Types of Diabetes


There are two major types of diabetes: Insulin Dependent Diabetes Mellitus (Type I) and Non Insulin Dependent Diabetes Mellitus (Type II). Throughout this section we will just refer to them as either Type I or Type II. In this section we will briefly cover the two main types of diabetes.

Type I diabetes was once called juvenile onset diabetes because it is most prevalent among adolescents or those under the age of twenty. It occurs when a person's pancreas produces very little or no insulin at all. This lack of insulin becomes dangerous because, as you know, insulin is the chemical that regulates the blood glucose levels when the blood glucose levels are high. High blood glucose levels can cause people to go into convulsions, a diabetic coma , and possibly even die. This reaction is called hyperglycemia which means high sugar levels. Type I diabetes is usually treated with injections of insulin into the body and with a modified diet in conjunction with exercise.

Type II diabetes is most prevalent in Native American populations. It is more common in adults, but like Type I it can affect any age group.
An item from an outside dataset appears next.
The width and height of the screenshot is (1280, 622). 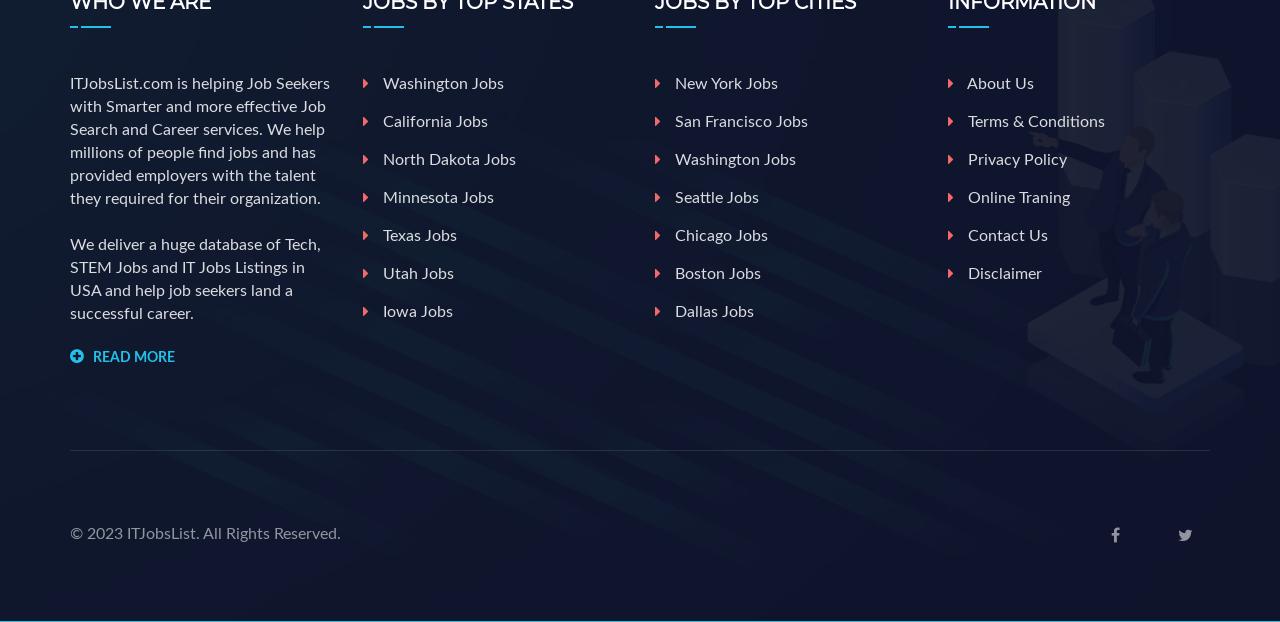 I want to click on 'Boston jobs', so click(x=670, y=273).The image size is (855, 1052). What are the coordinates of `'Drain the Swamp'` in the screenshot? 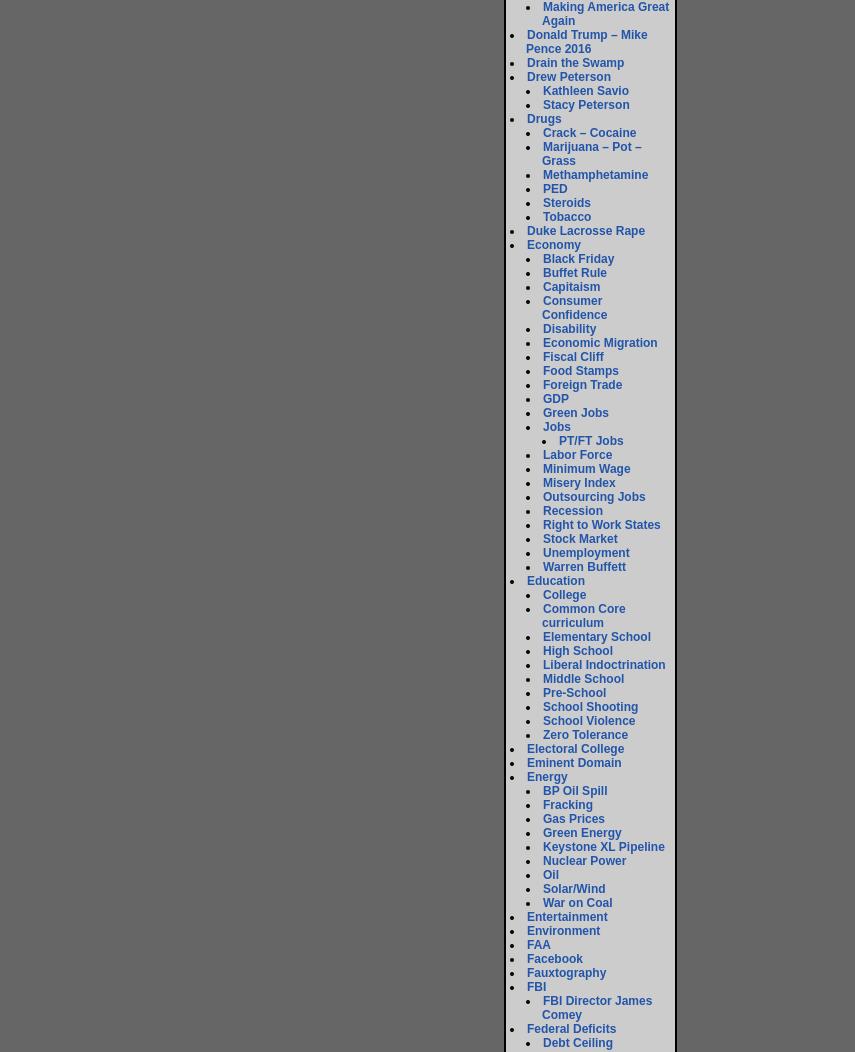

It happens because the receptors don't respond to insulin very well. It occurs when a persons pancreas produces an insufficient amount of insulin or when the insulin it produces is not able to react with the body's cells Type II diabetes is usually treated with oral medication in conjunction with diet and exercise. However, some persons with Type II need to take insulin injections as well. In some Native American populations such as the Pima Indians the chance of getting Type II diabetes is 50 percent.

Other types of diabetes are known, but are less common. They can be the result of genetic mutation, malnutrition, infections, surgery and medication. Diabetes that occurs because of medication may be temporary and disappears when the medication is no longer used.